As one of the Kentucky demi-gods who made Slint's 'Spiderland' - an album so
emotionally taxing that the band was, allegedly, subsequently admitted to a local mental
asylum - Dave Pajo's place at the pinnacle of lo-fi's Mount Olympus is
already guaranteed.
Dave Pajo has recently discovered a desire to sing - something he'd managed
to avoid for 1999's dreamlike 'Live From A Shark Cage' - and on 'Whatever,
Mortal', his deadpan tones make Leonard Cohen sound like Mariah Carey.

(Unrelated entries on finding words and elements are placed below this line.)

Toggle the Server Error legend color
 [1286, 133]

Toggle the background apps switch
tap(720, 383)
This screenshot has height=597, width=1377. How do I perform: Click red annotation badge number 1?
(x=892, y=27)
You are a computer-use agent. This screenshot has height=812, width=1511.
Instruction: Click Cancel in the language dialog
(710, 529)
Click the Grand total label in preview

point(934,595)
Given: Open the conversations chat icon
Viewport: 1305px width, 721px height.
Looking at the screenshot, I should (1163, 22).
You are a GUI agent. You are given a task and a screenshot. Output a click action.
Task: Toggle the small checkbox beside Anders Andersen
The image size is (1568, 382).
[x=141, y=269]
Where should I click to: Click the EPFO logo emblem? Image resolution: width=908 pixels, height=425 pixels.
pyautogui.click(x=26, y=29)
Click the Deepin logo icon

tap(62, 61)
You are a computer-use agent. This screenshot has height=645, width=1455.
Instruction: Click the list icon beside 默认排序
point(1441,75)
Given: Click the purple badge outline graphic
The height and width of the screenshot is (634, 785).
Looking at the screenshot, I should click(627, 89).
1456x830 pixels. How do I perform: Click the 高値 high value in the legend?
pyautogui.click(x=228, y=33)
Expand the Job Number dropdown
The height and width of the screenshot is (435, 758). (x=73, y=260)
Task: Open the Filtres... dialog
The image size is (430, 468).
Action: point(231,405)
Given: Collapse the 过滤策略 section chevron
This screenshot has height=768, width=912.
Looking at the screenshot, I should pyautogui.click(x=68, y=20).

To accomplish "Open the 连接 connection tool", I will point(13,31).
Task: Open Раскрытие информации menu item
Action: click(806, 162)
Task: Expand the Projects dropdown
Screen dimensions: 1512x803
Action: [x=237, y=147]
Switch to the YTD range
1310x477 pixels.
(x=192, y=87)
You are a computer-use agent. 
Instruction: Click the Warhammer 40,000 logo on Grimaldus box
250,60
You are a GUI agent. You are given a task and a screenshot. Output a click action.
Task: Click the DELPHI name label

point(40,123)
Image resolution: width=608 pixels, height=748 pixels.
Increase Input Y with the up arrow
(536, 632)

That Pajo barely sings only brings out the sly unease that lies beneath the
surface of his songs. There's something unnervingly fragile about the naïve
melodies of 'Many Splendoured Thing' and the dour 'Sabotage' - like Syd
Barrett, Roky Eriksson or Skip Spence, Pajo's is a brilliance that teeters
on the brink of genuine illness.
In Papa M's strange internal world, men stand guard over gravestones,
vultures circle and love is forever two steps out of reach. This is country
music to a degree, but undermined by a strange psychedelic undercurrent
absent in the likes of Bonnie Prince Billy and Smog.
It's wild an uneven stuff and as Pajo dips his finger into the darker
corners of folk music, he's leaving the normal world far behind. For the
few, the brave and the geeky, a thing of monstrous beauty.